* **PROBLEM REQUIREMENTS**
Omit the pictures and extract only the lines from the line containing "You are a computer-use agent. The" to the end of the material, each exactly as written.

* **EXCERPTED DATA**
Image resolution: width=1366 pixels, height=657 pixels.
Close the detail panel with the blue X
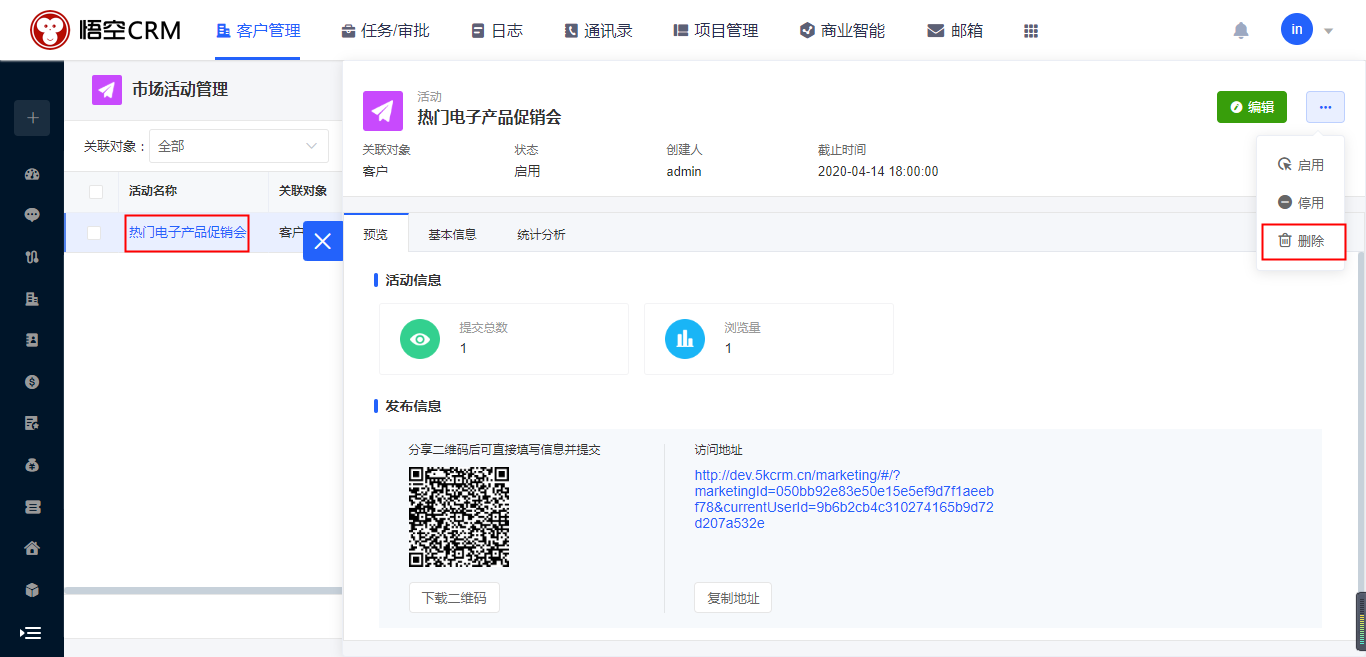tap(322, 241)
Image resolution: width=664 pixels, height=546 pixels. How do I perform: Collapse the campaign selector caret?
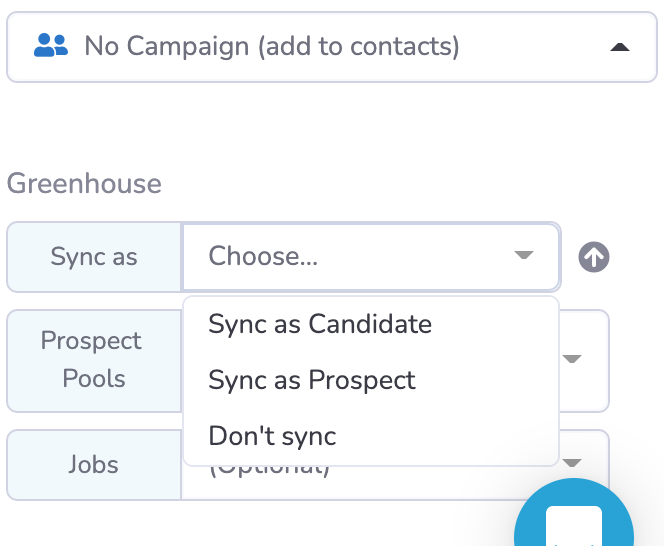620,47
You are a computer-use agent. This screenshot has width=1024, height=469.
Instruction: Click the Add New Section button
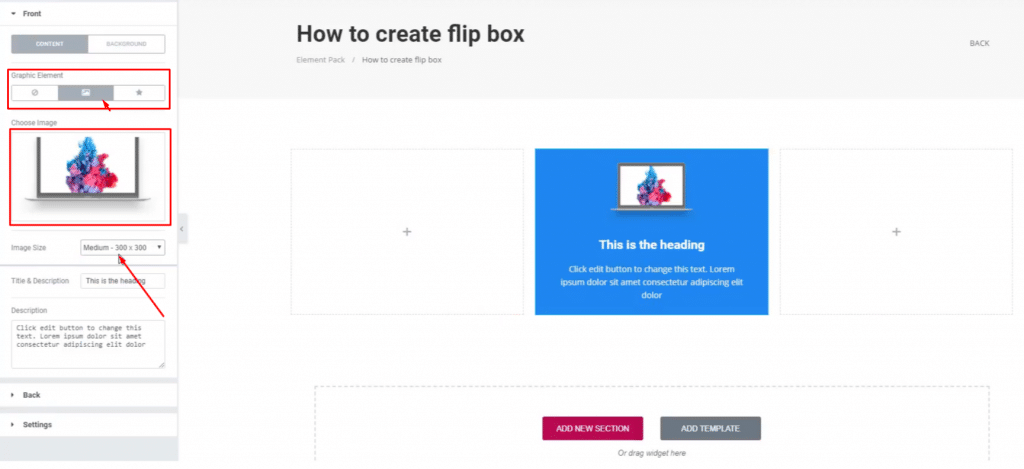tap(592, 428)
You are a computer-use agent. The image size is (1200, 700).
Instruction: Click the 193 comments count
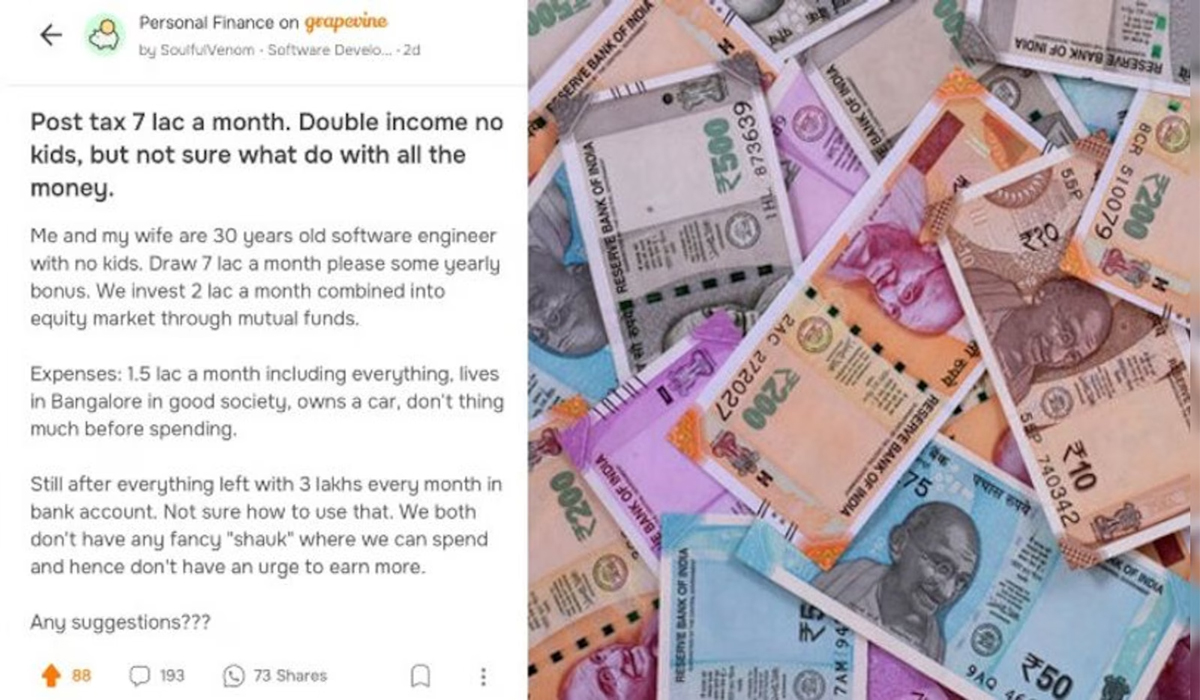pos(172,676)
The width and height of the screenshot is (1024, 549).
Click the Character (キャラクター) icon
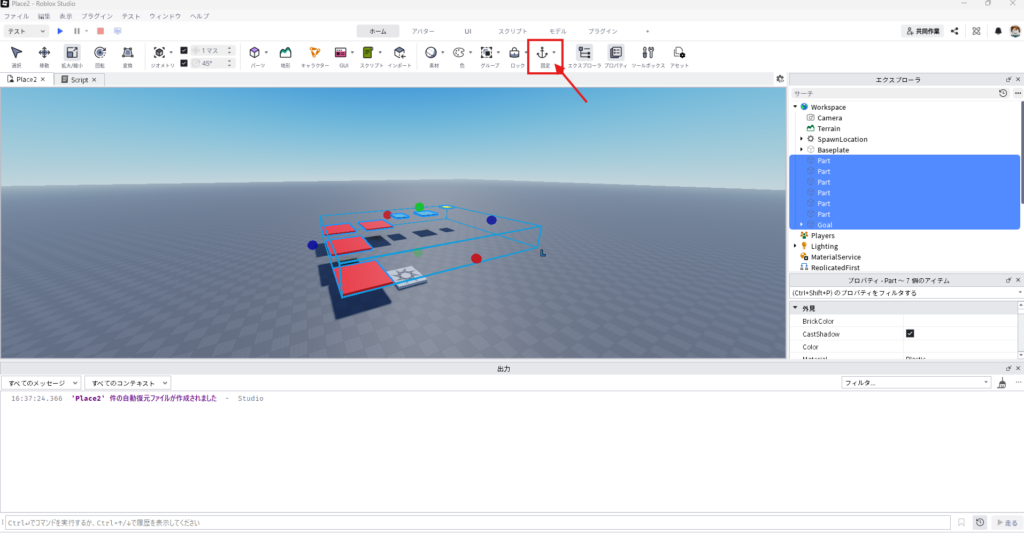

* **YOUR RESPONSE**
You are a computer-use agent. The image size is (1200, 700).
Instruction: Click the 193 comments count
pos(172,676)
The width and height of the screenshot is (1024, 549).
Click the Character (キャラクター) icon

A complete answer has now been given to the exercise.